September 3, 5, & 6, 2025

September 3, 2025

LaGuardia Community College Performing Arts Centre Courtyard


September 3, 2025

Ancrage, by SenCirk (indoor, evening)

LaGuardia Community College Performing Arts Centre’s new state-of-the-art theatre

 

September 5, 2025

SenCirk Duo, by SenCirk, an outdoor version.

Marcus Garvey Park, Harlem, 2 shows, with a kids workshop workshops in tightrope walking, costume design, and photography to promote personal development, between afternoon and evening performances

ANCRAGE (anchoring) and DUO SENCIRK by SenCirk, Senegal's only circus troupe, founded by former street child Modou Touré, a circus-dance-acrobatic-balance-inspired performance about identity and returning to one’s roots.
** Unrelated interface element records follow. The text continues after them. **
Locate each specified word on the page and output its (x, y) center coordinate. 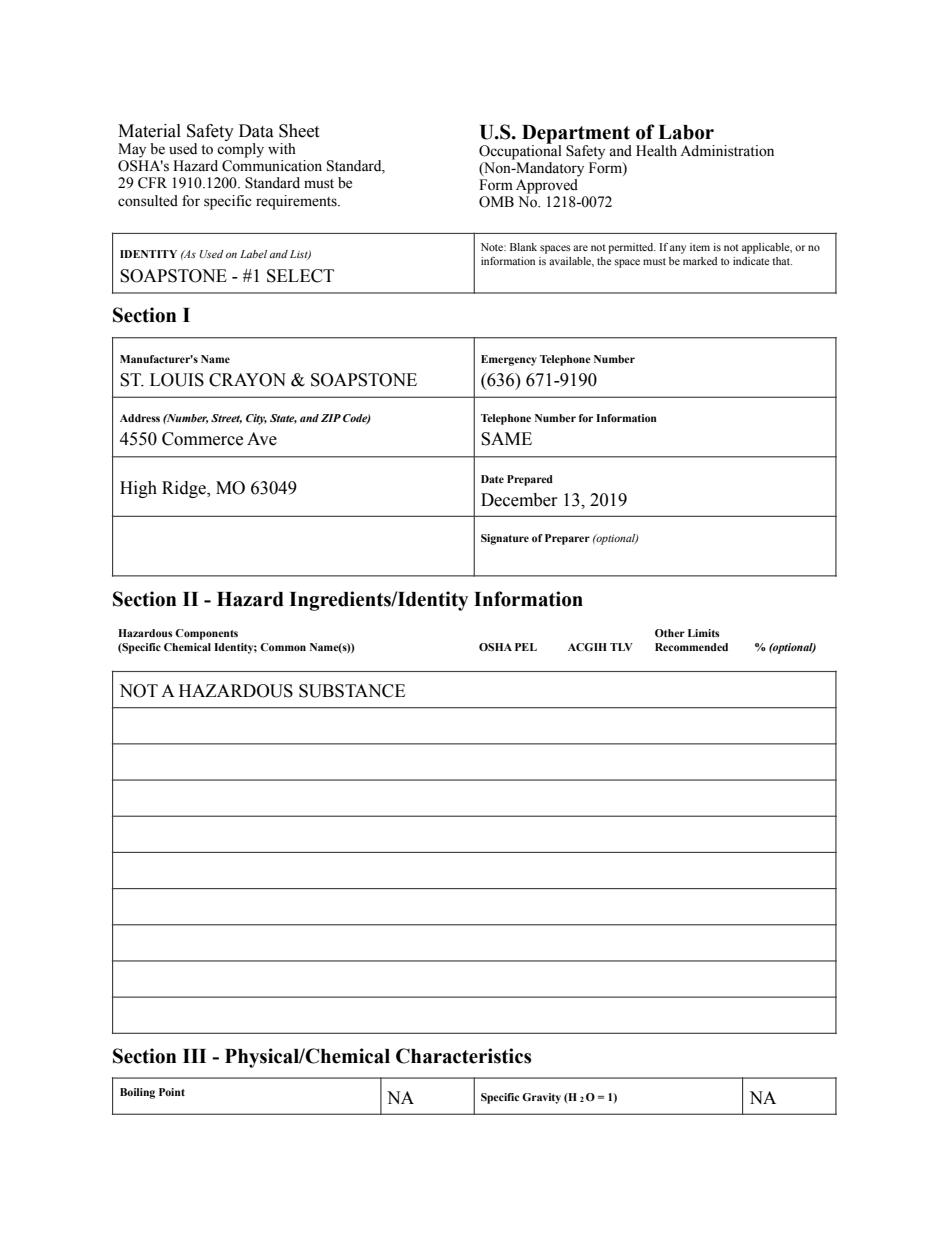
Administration (727, 151)
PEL (526, 647)
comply (240, 150)
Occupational (520, 151)
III (194, 1056)
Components (206, 634)
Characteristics (463, 1056)
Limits (704, 633)
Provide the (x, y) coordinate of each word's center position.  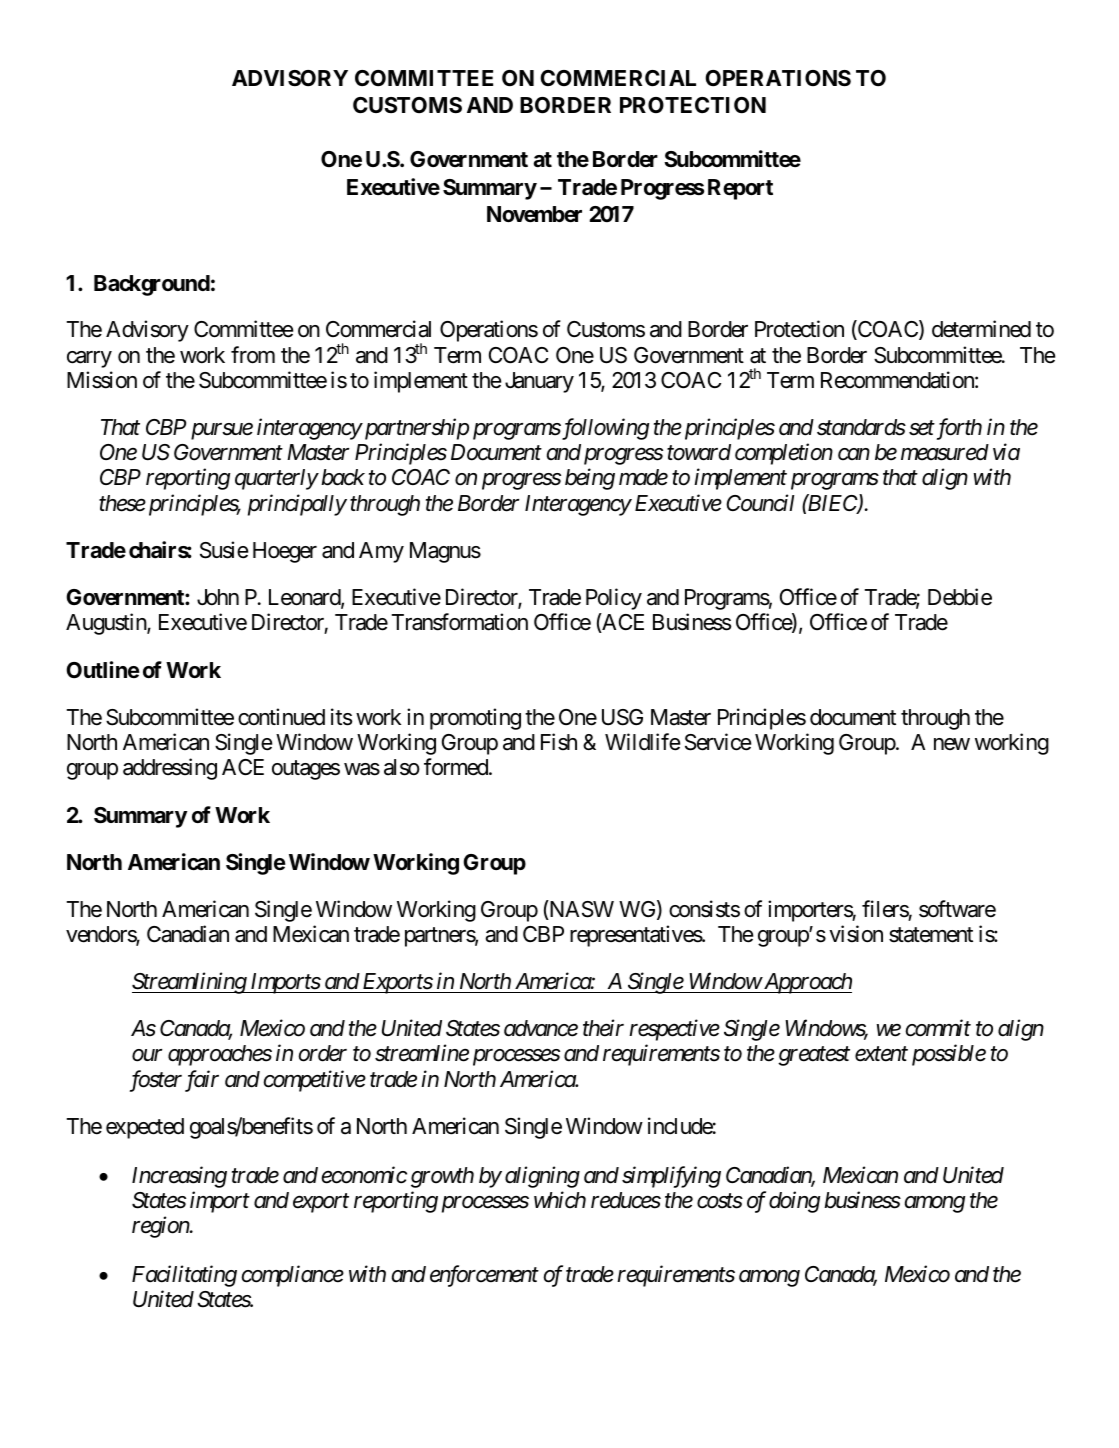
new (952, 744)
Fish (559, 742)
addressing (170, 769)
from (253, 355)
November (534, 214)
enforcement (484, 1276)
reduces (626, 1200)
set (922, 428)
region (161, 1227)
In ANCRAGE (anchoring), indoor version, and DUO SENCIRK (an outdoor version), a man awakens and encounters an alien being. Performed by two acrobats, Modou Fata Touré and Ibrahima Camara, they measure, observe and confront each other, then mutually tame each other. When they find their anchorage, a world arises where nature and man merge, take root in each other, and harmony is created. Modou Fata Touré questions Europe and Africa: What if contemporary circus was not only European, and what if African circus was not exclusively traditional? Through ANCRAGE, Modou and Ibrahima reclaim the circus's African identity. The local materials of Senegal—bags of rice, traditional brooms, wooden ladders— join raw materials like earth, sand, aluminium, and straw. SenCirk's unique approach shares personal stories that West Africans—and others—can relate to, from clandestine migration to Europe to the experience of living as a talibé runaway. Founded in 2009 by Modou Fata Touré, SenCirk is Senegal's first circus organization, encompassing a company, school, and performance tent. Touré, who as a teenager discovered circus arts at Sweden's Cirkus Cirkör, transformed himself from a child beggar to a leading figure in contemporary African circus. Rather than pursuing a career in Europe, he returned home to establish SenCirk, which uniquely blends traditional Senegalese culture with contemporary circus arts. The company employs 12 professional artists from diverse backgrounds and provides free workshops at shelters for street children and women. SenCirk maintains its African identity by crafting equipment from local materials and training future circus professionals while supporting children in need throughout Dakar.

A figure on the Senegalese art scene, Modou Fata Touré juggles disciplines to create a dialogue between his culture and that of the new circus. With Ancrage, he imagines a show deeply inspired by his native land, a reflection on the disconnected and sometimes conflicting relationship between humans and nature.